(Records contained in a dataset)
────────

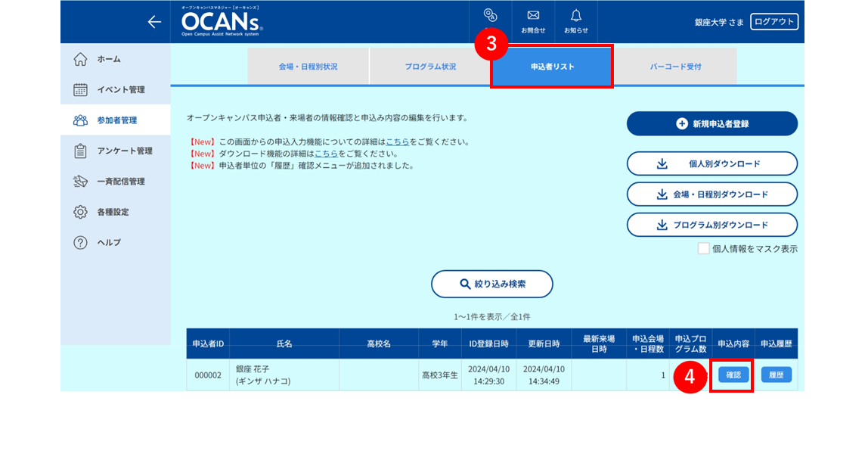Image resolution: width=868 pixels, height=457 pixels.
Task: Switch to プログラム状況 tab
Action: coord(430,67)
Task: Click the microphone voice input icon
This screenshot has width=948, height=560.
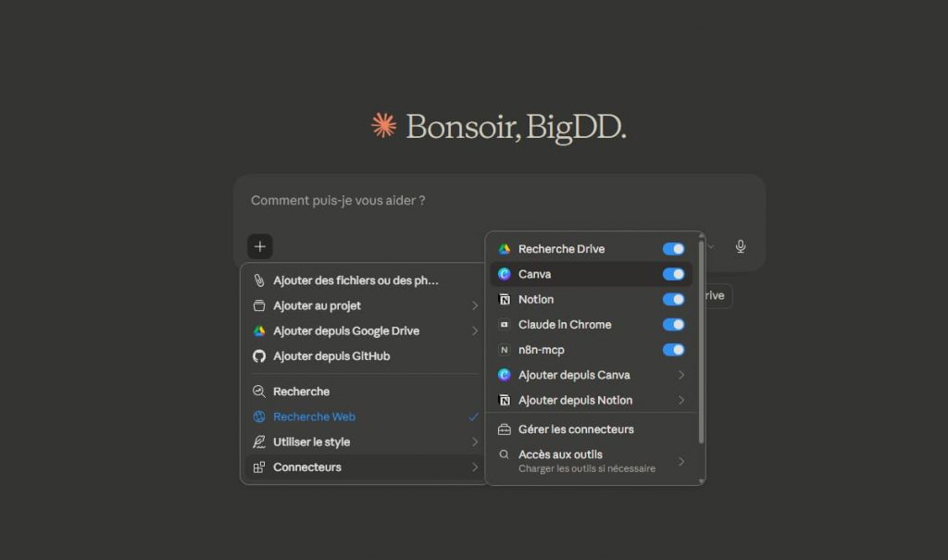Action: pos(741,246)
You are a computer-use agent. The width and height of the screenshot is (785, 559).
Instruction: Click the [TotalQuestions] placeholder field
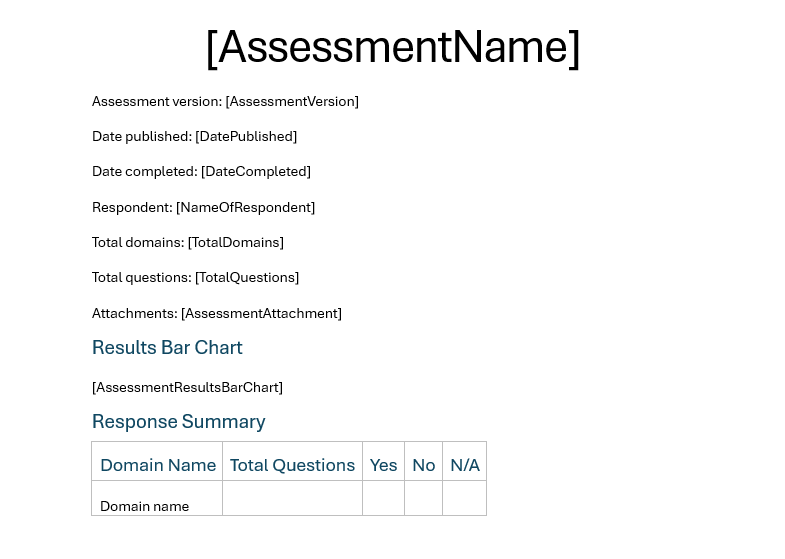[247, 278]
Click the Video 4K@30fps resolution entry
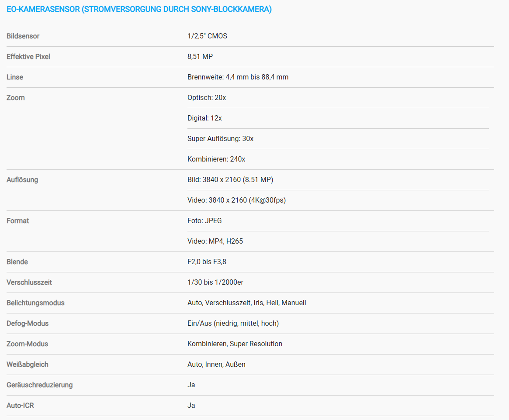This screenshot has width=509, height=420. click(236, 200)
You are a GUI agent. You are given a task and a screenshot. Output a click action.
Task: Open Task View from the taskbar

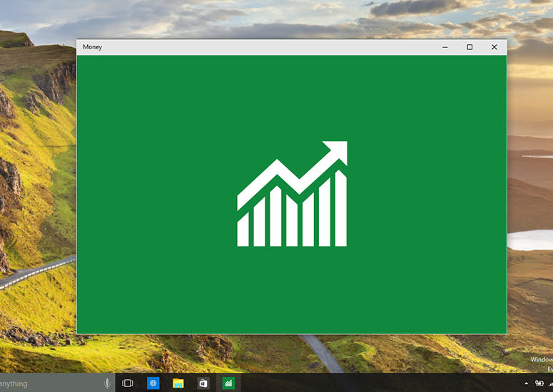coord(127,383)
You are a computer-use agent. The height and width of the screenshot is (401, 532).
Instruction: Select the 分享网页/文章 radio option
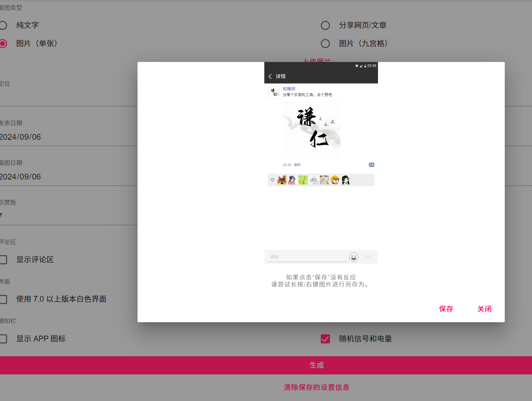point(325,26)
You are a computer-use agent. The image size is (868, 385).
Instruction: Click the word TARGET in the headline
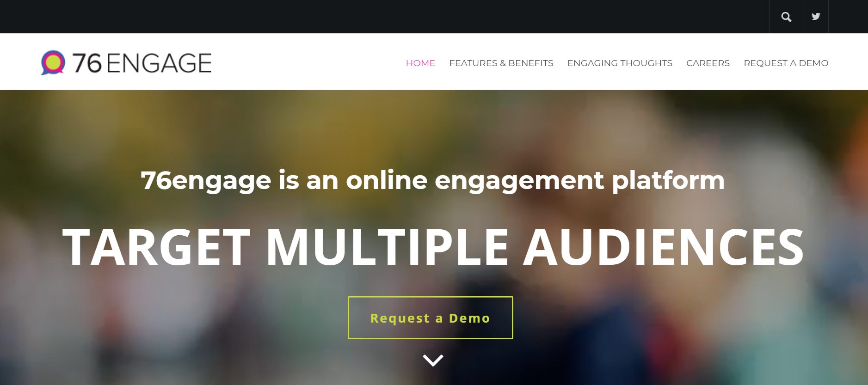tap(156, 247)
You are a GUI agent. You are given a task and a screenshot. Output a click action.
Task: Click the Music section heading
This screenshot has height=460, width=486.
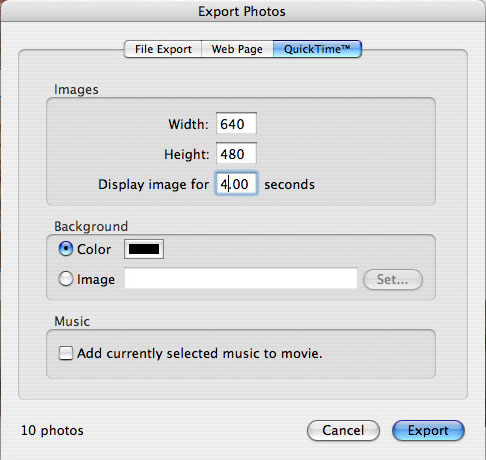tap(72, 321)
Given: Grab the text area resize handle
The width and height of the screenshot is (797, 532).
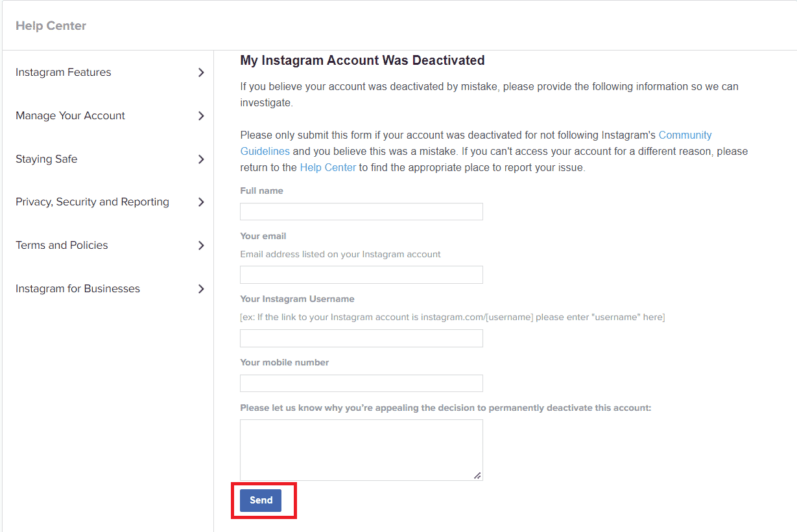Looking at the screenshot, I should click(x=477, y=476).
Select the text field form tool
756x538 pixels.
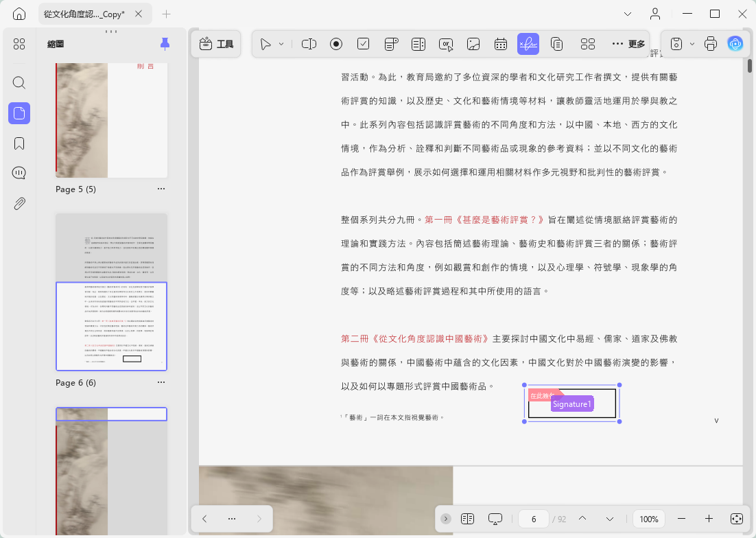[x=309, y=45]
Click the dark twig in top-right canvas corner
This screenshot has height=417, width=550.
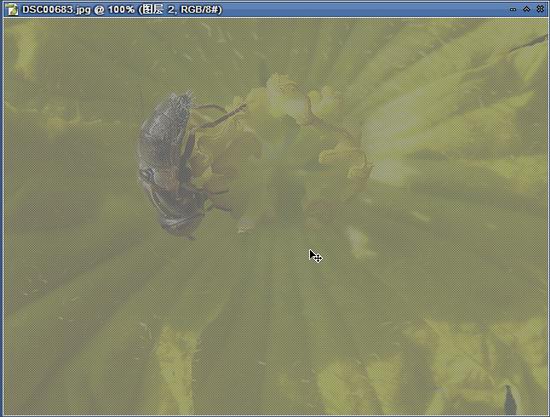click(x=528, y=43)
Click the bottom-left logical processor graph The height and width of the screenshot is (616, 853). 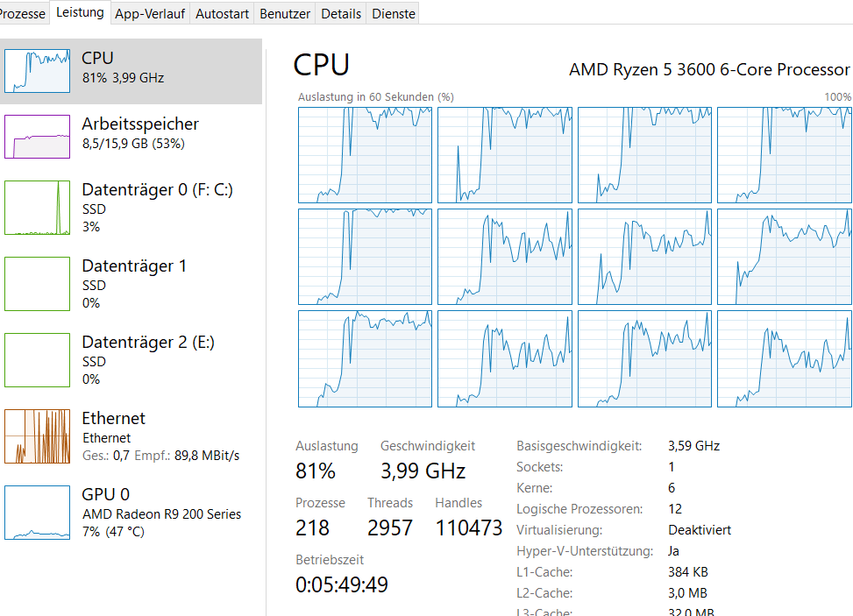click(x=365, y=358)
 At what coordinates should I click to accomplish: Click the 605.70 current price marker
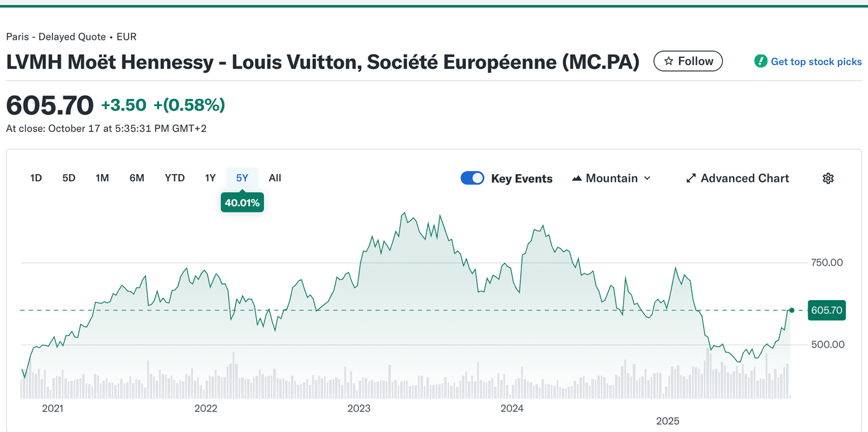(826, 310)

────────

> _Task description_
Nothing but a number is expected here: how many lines above include the string "computer".

> _Solution_
3